## Your objective
Reproduce every one of the following items verbatim, line for line.

## Supplied information
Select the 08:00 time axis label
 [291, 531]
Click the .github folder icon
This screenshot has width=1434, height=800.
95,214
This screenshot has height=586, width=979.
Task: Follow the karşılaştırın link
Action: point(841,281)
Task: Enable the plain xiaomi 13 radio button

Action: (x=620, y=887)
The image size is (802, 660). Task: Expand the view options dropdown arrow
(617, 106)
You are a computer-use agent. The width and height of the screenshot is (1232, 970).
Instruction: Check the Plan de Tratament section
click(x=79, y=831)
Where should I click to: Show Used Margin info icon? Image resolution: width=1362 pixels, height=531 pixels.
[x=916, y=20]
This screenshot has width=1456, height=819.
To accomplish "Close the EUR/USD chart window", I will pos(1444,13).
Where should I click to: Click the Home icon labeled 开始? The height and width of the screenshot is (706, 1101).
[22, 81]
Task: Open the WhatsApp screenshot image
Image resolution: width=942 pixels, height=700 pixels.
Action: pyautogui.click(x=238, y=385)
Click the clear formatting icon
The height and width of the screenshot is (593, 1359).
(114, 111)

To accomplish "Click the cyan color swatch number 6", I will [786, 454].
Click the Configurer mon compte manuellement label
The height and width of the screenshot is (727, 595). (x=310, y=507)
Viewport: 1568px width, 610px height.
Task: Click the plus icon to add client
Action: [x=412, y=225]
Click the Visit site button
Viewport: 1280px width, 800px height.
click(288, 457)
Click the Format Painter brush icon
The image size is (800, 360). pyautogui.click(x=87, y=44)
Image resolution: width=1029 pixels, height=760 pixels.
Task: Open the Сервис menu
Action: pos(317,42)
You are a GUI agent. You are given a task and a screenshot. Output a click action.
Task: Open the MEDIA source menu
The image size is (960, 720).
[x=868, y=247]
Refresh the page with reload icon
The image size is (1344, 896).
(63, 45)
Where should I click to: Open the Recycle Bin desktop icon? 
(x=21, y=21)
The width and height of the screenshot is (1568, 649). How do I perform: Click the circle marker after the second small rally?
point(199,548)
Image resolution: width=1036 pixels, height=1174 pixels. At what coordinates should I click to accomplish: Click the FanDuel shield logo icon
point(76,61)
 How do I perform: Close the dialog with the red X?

## Answer to this exercise
Select the 08:00 time axis label
 [291, 531]
Click the .github folder icon
This screenshot has width=1434, height=800.
95,214
This screenshot has height=586, width=979.
Task: Follow the karşılaştırın link
Action: point(841,281)
Task: Enable the plain xiaomi 13 radio button

Action: (x=620, y=887)
The image size is (802, 660). Task: Expand the view options dropdown arrow
(617, 106)
You are a computer-use agent. The width and height of the screenshot is (1232, 970).
Instruction: Check the Plan de Tratament section
click(x=79, y=831)
Where should I click to: Show Used Margin info icon? Image resolution: width=1362 pixels, height=531 pixels.
[x=916, y=20]
This screenshot has width=1456, height=819.
To accomplish "Close the EUR/USD chart window", I will pos(1444,13).
Where should I click to: Click the Home icon labeled 开始? The height and width of the screenshot is (706, 1101).
[22, 81]
Task: Open the WhatsApp screenshot image
Image resolution: width=942 pixels, height=700 pixels.
Action: pyautogui.click(x=238, y=385)
Click the clear formatting icon
The height and width of the screenshot is (593, 1359).
(114, 111)

To accomplish "Click the cyan color swatch number 6", I will [786, 454].
Click the Configurer mon compte manuellement label
The height and width of the screenshot is (727, 595). (x=310, y=507)
Viewport: 1568px width, 610px height.
Task: Click the plus icon to add client
Action: [x=412, y=225]
Click the Visit site button
Viewport: 1280px width, 800px height.
click(288, 457)
Click the Format Painter brush icon
The image size is (800, 360). pyautogui.click(x=87, y=44)
Image resolution: width=1029 pixels, height=760 pixels.
Task: Open the Сервис menu
Action: pos(317,42)
You are a GUI agent. You are given a task and a screenshot. Output a click action.
Task: Open the MEDIA source menu
The image size is (960, 720).
[x=868, y=247]
Refresh the page with reload icon
The image size is (1344, 896).
(63, 45)
Where should I click to: Open the Recycle Bin desktop icon? 
(x=21, y=21)
The width and height of the screenshot is (1568, 649). How do I perform: Click the circle marker after the second small rally?
point(199,548)
Image resolution: width=1036 pixels, height=1174 pixels. At what coordinates should I click to accomplish: Click the FanDuel shield logo icon
point(76,61)
 How do I perform: Close the dialog with the red X?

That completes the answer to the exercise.